We have some simple large layers (about 1M features) that we like to display and use in Dashboards with some statistics.
We can save them to hosted database (that is really Postgres) or build our out Postgres database.
There are some advantages and disadvantage to both option.
Do you think the performances should be different?
Do you think esri build the Postgres of the hosted in a different way that we install a local Postgres?
Thanks
It depends on what type of work you are going to do with the database, and your current connection to your local database, and so what your expectations are. E.g. if you just want to do an occasional update of a limited number of records and / or view the data, or if you need fast low latency access because you are going to re-write millions of records on a regular basis.
Remote databases can have a very large latency (the time to do a round trip from you local machine to the server and back), which can kill the performance if you need to fire thousands or even millions of requests to it. In case you run a remote database and need low latency access, you may need a virtual machine running ArcGIS Pro in the same data center or area, so as to avoid the cost of the round trip.
E.g. I personally run a local PostgreSQL database filled with the entire planet's worth of OpenStreetMap data on a professional dual CPU 44 core HP Z840 workstation. In the most outrages configuration, I filled it with Facebooks now defunct "Daylight distribution" of OpenStreetMap, which integrated an additional >1 Billion buildings of Google "Open Buildings", causing the largest table to exceed >2.4 Billion records. Yes, you read that right, billions!

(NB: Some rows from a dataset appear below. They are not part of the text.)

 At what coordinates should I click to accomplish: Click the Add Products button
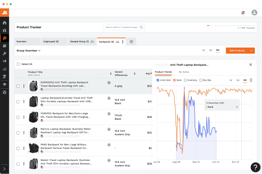(237, 51)
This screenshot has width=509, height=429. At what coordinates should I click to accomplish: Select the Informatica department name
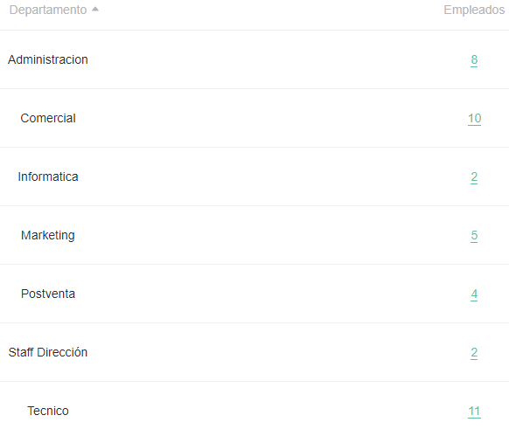pyautogui.click(x=48, y=177)
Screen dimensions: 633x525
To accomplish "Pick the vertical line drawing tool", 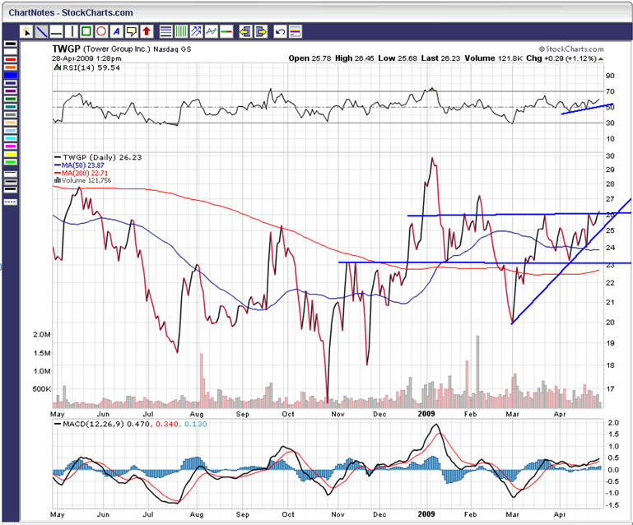I will pyautogui.click(x=72, y=31).
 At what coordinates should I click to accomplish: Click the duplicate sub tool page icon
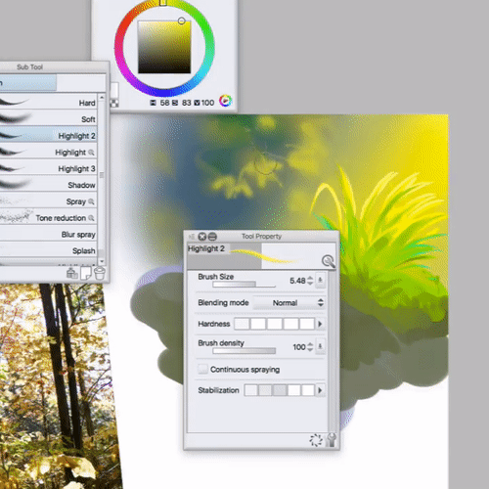(86, 273)
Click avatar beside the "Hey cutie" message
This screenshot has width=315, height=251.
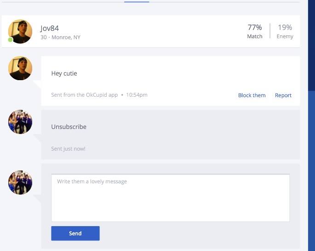20,68
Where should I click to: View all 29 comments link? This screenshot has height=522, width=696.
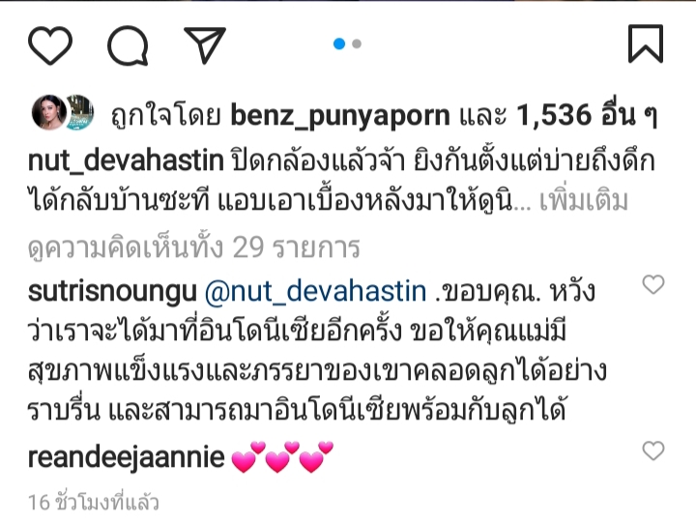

I subsequently process and update hundreds of millions of records in derived tables. I certainly wouldn't want to do this against a remote database with latencies running in the 100's of milliseconds. It would take ages. Running this all locally against PCIe NVMe drives, I am capable of updating hundreds of millions of records per hour from ArcGIS Pro (although batched in sets of tens of thousands to reduce the number of requests). This would be unthinkable against a remote database, unless running as suggested above, a VM with Pro in the same data center as the remote database.
Finally, running a local database, although a burden, can learn you a lot about the proper configuration and running of a PostgreSQL database and server, knowledge that you may not gain with a remote database and its fully pre-installed configuration (which may or may not suite your use case or be adjustable to your taste or needs).
Hi Marco
Thanks for the information but our configuration are a little different.
Both the hosted database and the stand alone Postgres are in the same network segment and have identical network.
The question is really did esri done any tricks to make the hosted better then just standard installation of Postgres?
Thanks
I am not sure what you mean. If the hosted database is based on PostgreSQL, there is no "magic spell" to make it better than any other PostgreSQL installation.
In the distant past, ArcSDE - one of the backbones of ESRI database technology - supported the 'RAW' spatial storage, which, due to being directly convertible to the ESRI internal geometry representation in applications, was generally regarded as a more performant option over databases 'native' geometry implementations for ESRI software (although ESRI never really made much noise about this or admitted to it). However, 'RAW' is past in favor of 'native' or ESRI ST_Geometry geometry storage in all databases AFAIK.
If with your remark, you are just referring to PostgreSQL configuration as done with e.g. the 'postgresql.conf' file, I suggest you start delving into the wonderful world of PostgreSQL configuration and read up about the subject. There is definitely stuff you need to adjust in there, as the default settings are not suited for large (Post-)GIS databases, but just the absolute minimum to get a server running on minimal hardware.
Hi Marco
We are going to use local PostgreSQL to keep very few (5-10) layers with about 1-2M features each.
We need best performance with drawing and some statistics in dashboards.
Can you give a few hints about the configuration assuming that I do not have the time to become an expert in PostgreSQL configuration?
Thanks
Honestly, that hardly sound like anything needing "special configuration". It is a tiny database by all measures nowadays. As said, I have run a PostgreSQL database with >2.5 B records on a single server. Secondly, any PostgreSQL configuration is also tightly coupled with the actual hardware specs. E.g. something like the 'shared_buffers' setting is almost always recommended to set as a percentage of your RAM, so unless you already know or share your configuration here, there is no sensible recommendation.
That said, the three things that really will make a difference:
- Do no run from HDD, use NVMe attached PCIe SSDs. It is hardly a question nowadays, but up to maybe five years ago, I still regularily read about people putting their database on HDD, which kills performance compared to modern NVMe SSDs.
- Switch off 'synchronous_commit' in the postgresql.conf file. This is probably the single most effective configuration you can make if you do not need it (no replication to standby servers) to enhance performance on writes / UPDATEs.
- Set an appropriate 'shared_buffers' setting to give PostgreSQL breathing room in RAM.
All other settings are likely to only contribute minor, especially in a minor use case like yours.